WORKSPACE  = "ws-abc123"   # your workspace ID
TOKEN      = "ws_tok_..."  # workspace-scoped bearer token

async def tail_transcript():
    cursor = 0
    async with httpx.AsyncClient(timeout=30.0) as client:
        while True:
            resp = await client.get(
                f"{PLATFORM}/workspaces/{WORKSPACE}/transcript",
                params={"since": cursor},
                headers={"Authorization": f"Bearer {TOKEN}"},
            )
            resp.raise_for_status()
            data = resp.json()

            # Print each new line as it arrives
            for line in data["lines"]:
                ts = line.get("type", "").upper().ljust(12)
                content = line.get("content", "")
                print(f"[{ts}] {content}")

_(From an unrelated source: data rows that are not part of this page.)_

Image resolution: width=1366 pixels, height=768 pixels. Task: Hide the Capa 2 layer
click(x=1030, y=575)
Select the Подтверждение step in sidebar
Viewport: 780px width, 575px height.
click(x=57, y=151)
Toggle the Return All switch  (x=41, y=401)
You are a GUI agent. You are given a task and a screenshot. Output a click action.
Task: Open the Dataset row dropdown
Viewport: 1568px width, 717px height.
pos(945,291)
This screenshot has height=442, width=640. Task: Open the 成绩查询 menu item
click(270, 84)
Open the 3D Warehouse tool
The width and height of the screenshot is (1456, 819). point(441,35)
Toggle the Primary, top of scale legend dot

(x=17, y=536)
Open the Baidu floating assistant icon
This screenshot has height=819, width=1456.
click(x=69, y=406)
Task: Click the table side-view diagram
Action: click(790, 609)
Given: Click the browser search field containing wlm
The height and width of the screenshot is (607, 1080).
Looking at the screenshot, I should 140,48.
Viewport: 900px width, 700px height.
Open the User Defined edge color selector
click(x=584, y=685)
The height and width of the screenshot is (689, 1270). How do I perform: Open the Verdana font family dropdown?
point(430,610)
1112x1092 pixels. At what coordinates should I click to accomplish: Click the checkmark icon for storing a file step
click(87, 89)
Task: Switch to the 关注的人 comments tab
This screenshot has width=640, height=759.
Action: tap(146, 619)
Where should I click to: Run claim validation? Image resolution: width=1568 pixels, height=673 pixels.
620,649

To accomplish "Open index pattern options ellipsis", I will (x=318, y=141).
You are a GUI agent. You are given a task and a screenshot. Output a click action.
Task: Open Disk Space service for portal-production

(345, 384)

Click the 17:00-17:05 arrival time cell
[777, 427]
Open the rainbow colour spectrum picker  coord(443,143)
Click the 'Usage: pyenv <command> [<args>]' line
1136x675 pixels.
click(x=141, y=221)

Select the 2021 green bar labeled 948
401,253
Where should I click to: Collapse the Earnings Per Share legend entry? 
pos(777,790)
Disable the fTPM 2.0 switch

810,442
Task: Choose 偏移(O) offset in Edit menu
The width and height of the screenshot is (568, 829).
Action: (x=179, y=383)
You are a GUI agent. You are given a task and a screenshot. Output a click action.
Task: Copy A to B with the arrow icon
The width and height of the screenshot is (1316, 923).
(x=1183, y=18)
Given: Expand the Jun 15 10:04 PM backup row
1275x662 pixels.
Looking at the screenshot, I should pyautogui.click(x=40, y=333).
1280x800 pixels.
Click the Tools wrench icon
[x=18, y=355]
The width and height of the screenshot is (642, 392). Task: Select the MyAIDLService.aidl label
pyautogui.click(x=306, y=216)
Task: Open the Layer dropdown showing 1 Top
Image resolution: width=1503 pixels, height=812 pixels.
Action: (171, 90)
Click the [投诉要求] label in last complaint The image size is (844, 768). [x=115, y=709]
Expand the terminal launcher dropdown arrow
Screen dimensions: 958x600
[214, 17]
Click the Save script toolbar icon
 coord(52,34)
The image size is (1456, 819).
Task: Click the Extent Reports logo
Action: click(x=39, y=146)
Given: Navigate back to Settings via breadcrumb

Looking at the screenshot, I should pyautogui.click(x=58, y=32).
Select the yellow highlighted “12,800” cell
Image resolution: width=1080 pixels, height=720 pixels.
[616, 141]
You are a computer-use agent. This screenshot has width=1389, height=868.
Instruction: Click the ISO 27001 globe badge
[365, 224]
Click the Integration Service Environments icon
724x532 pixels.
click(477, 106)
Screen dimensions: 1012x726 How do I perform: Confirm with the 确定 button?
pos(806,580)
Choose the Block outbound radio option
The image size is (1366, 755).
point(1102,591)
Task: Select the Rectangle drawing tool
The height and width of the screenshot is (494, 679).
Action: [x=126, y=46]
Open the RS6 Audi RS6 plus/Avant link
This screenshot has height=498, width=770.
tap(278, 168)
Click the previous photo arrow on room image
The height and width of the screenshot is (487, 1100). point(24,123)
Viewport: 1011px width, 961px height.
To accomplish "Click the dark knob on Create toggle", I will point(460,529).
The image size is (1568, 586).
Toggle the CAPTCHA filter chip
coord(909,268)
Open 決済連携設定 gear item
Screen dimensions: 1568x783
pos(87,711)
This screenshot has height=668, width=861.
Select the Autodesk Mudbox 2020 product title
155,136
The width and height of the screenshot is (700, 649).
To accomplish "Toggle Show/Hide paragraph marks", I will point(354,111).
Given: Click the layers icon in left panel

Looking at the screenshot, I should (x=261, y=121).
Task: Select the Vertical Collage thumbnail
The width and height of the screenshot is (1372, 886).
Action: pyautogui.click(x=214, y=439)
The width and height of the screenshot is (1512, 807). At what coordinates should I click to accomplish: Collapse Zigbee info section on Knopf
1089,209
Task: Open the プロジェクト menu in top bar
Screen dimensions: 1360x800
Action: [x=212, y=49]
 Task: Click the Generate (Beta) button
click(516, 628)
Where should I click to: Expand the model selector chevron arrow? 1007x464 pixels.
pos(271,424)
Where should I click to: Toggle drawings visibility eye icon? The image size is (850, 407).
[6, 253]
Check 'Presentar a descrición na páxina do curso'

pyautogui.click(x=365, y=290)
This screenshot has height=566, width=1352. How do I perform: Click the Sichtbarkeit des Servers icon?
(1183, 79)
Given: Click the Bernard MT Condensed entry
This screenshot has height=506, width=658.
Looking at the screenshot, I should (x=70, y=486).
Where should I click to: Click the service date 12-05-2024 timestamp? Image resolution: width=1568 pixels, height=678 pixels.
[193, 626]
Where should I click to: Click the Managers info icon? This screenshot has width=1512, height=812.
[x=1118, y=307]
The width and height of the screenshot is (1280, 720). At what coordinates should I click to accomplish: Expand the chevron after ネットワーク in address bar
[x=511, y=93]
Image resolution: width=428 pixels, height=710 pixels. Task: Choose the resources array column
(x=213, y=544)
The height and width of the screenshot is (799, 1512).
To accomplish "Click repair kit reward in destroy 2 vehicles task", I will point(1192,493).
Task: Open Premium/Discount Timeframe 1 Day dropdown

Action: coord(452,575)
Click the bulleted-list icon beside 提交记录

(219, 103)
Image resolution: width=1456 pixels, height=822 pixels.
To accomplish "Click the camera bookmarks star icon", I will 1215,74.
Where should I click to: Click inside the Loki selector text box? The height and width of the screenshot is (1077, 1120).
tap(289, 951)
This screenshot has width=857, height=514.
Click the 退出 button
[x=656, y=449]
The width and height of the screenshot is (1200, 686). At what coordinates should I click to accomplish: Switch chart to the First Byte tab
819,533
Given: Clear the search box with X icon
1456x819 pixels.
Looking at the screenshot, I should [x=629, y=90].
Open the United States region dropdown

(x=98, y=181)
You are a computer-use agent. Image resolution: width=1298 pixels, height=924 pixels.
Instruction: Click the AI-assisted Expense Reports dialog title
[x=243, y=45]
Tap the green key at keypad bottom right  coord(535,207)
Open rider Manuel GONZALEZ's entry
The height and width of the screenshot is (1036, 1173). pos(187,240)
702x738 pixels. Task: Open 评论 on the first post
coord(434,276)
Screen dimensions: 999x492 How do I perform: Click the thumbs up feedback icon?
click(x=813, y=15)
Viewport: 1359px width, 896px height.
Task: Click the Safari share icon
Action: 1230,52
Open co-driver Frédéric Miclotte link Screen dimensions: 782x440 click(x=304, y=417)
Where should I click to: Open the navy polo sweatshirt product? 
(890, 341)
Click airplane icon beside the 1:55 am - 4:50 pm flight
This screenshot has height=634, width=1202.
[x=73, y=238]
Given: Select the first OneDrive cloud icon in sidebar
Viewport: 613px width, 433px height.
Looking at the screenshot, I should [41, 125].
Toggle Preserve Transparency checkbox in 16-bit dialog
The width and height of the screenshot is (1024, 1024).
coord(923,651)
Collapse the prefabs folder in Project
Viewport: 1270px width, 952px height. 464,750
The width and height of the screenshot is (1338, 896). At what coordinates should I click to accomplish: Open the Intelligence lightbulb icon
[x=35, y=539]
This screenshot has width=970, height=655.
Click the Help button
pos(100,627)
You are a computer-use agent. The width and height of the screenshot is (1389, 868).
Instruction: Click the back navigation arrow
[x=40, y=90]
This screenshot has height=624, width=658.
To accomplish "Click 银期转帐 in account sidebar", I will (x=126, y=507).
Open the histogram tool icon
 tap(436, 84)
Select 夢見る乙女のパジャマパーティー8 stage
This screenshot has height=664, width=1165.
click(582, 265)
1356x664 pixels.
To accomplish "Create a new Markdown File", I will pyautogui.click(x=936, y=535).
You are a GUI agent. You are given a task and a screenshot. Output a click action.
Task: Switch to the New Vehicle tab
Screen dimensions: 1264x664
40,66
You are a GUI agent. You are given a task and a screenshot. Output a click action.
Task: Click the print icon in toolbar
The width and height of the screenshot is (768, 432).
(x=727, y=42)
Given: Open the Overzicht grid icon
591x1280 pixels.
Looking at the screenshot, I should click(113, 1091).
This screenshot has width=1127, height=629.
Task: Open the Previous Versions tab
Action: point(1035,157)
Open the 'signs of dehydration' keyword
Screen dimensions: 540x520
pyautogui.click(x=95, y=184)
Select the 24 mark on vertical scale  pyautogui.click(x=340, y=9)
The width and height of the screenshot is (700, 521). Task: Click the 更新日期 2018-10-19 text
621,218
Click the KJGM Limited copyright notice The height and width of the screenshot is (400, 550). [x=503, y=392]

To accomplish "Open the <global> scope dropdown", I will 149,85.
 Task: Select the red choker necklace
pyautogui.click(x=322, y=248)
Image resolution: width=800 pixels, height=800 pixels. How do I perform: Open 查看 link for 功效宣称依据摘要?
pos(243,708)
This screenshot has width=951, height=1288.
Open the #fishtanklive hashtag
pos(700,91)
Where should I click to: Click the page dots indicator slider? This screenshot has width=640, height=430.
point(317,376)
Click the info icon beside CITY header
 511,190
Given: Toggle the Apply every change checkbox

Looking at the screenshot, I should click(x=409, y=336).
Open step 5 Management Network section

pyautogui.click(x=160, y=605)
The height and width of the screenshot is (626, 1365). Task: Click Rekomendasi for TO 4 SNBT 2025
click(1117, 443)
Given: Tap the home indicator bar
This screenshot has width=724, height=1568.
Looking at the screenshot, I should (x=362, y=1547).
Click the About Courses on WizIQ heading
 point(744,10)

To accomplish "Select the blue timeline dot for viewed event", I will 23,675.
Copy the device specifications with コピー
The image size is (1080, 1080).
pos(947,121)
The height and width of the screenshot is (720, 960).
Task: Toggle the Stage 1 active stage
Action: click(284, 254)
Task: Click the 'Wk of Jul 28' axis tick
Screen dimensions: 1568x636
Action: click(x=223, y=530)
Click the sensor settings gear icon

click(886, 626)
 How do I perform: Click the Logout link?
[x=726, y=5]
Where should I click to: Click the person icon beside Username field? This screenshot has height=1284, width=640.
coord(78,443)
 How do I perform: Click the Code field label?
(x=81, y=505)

            if not data["supported"]:
                print("[transcript] runtime does not support transcript streaming")
                break

            if not data["more"] and not data["lines"]:
                # Session still active but no new lines — just re-poll
                await asyncio.sleep(2)
                continue

            # Update cursor to the last seen entry + 1
            cursor = data["cursor"]

            if not data["more"]:
                print("[transcript] session ended cleanly")
                break

            # Small delay before next poll to avoid tight loop
            await asyncio.sleep(1)

if __name__ == "__main__":
    asyncio.run(tail_transcript())

Install dependencies:

pip install httpx

Parse into structured events

The type field lets you filter by event type for richer dashboards:

def format_line(line: dict) -> str:
    t = line.get("type", "")
    c = line.get("content", "")

    if t == "tool_call":
        return f"  🔧 TOOL: {c}"
    if t == "tool_result":
        return f"  → RESULT: {c[:80]}{'...' if len(c) > 80 else ''}"
    if t == "agent":
        return f"  🤖 {c[:120]}{'...' if len(c) > 120 else ''}"
    if t == "user":
        return f"  👤 {c}"
    return f"  ? {c}"

for line in lines:
    print(format_line(line))

Sample formatted output:

  👤 review PR #1439
  🤖 I'll start by fetching the PR diff.
  🔧 TOOL: GET /db/schema/tables
  → RESULT: 12 tables found
  🤖 There are 12 tables in the schema...

Embed in an observability dashboard

The transcript pairs with Canvas and the audit log for full observability:

Signal What it gives you Endpoint
Live session log Every turn and tool call, streaming GET /workspaces/:id/transcript
Memory state What the agent knows GET /workspaces/:id/memories
Audit trail Who did what, when, with which key GET /admin/orgs/:id/audit-logs
# Fetch both transcript and memory state in parallel
async def workspace_snapshot():
    async with httpx.AsyncClient() as client:
        transcript, memories = await asyncio.gather(
            client.get(f"{PLATFORM}/workspaces/{WORKSPACE}/transcript",
                       headers={"Authorization": f"Bearer {TOKEN}"}),
            client.get(f"{PLATFORM}/workspaces/{WORKSPACE}/memories",
                       params={"scope": "LOCAL"},
                       headers={"Authorization": f"Bearer {TOKEN}"}),
        )
        return {
            "session_log": transcript.json()["lines"],
            "memory_entries": memories.json()["entries"],
            "cursor": transcript.json()["cursor"],
        }

Error codes

Status Meaning
200 OK Transcript returned
400 Bad Request Invalid workspace ID or query params
401 Unauthorized Missing or invalid bearer token
404 Not Found Workspace does not exist
502 Bad Gateway Workspace agent unreachable (offline or crashed)
503 Service Unavailable Workspace registered but has no agent URL on file

Security notes

  • The platform validates the workspace URL (from agent_card->>'url') before proxying to prevent SSRF — blocklist covers cloud metadata IPs, link-local addresses, and non-HTTP schemes.
  • The bearer token is forwarded to the workspace endpoint. Workspace auth (PRs #287, #328) secures it.
  • Response is capped at 1 MB to prevent a runaway session from saturating the caller.